Gerry Scotti, padrone di casa della nuova edizione di Paperissima, commenta gli ottimi risultati del debutto di ieri sera (6.382.000 spettatori e share del 23.12%) alla luce delle polemiche dei giorni scorsi in cui aveva attaccato i vertici Mediaset per una sua sovraesposizione su Canale 5 (Fonte Il Mattino):

Dedico il risultato di ieri sera ad Antonio Ricci, a Michelle Hunziker ma anche al direttore di Canale 5 Massimo Donelli, additato erroneamente come unico colpevole della mia sovraesposizione. Sfruttamento è un termine che non mi si addice, se c’è una mia sovraesposizone in tv, dipende anche da me che non so dire di no.

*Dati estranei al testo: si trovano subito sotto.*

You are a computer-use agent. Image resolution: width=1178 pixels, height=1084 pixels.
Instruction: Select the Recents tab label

Il popolare conduttore tenta di stemperare gli animi:

Mediaset e Publitalia devono far tornare i conti e scelgono titoli e persone di cui si fidano, anche Donelli deve far tornare i conti sui palinsesti e in me trova linfa per i suoi dati di Canale 5. Il terzo lato della triade sono io che però non so mai dire di no. Questo meccanismo continua a produrre, i clienti chiedono di me, io sono considerato una risorsa. Questi tre mesi ce la siamo cavata, ho fatto tre prodotti, ma bisogna tutti insieme evitare che le cose si accavallino. Questo problema lo sento, ma la parola sfruttamento non mi piace; sfruttati sono i bambini, gli operai, gli immigrati, non io che sono un signore, un professionista della tv, anche molto pagato. Se sono “sfruttato” è colpa anche mia che non so dire di no.

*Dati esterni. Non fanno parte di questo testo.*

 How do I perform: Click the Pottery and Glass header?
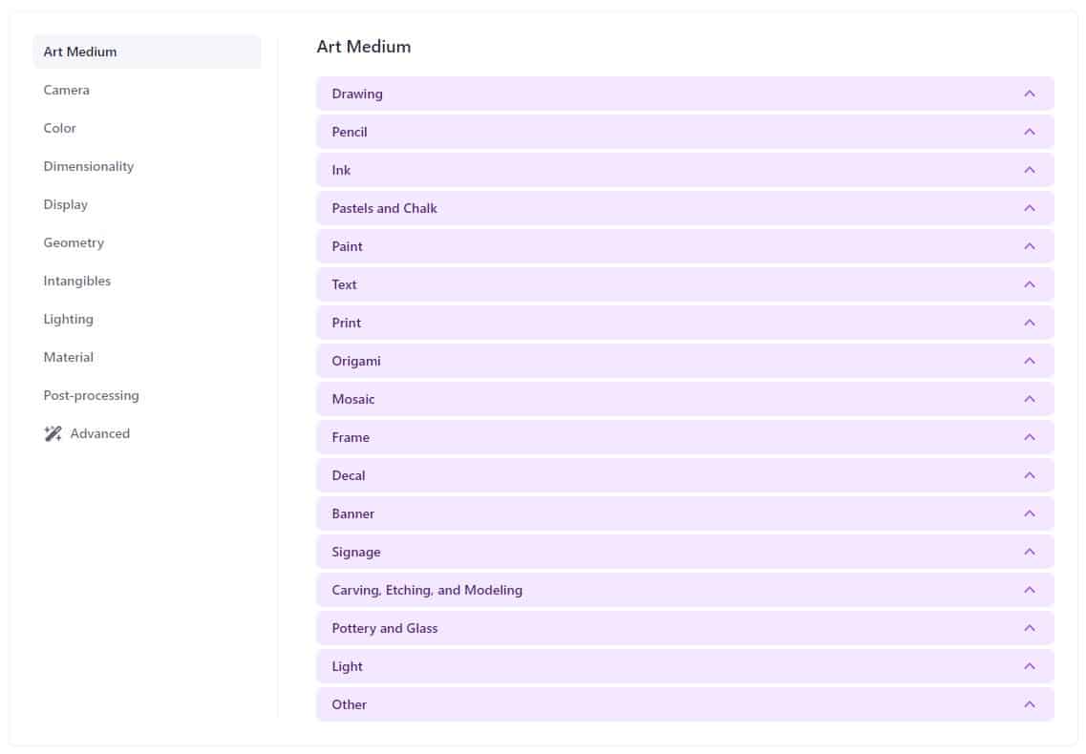click(x=385, y=628)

E su Paperissima, uno dei classici di Canale 5, Gerry spende parole positive:

Usciamo da un periodo di litigi, dibattiti, ricerca di corpi in tv. La gente non ha solo voglia di queste cose. E allora, in concomitanza delle feste eccoci a farvi compagnia con un grande classico tv, genere difficile in un periodo in cui c’è un grande cambiamento tecnologico e tutto è frammentato. Ringrazio Antonio Ricci che mi coinvolge regolarmente in questa avventura, dove mette passione e amore artigianale, e Michelle la compagna di lavoro ideale.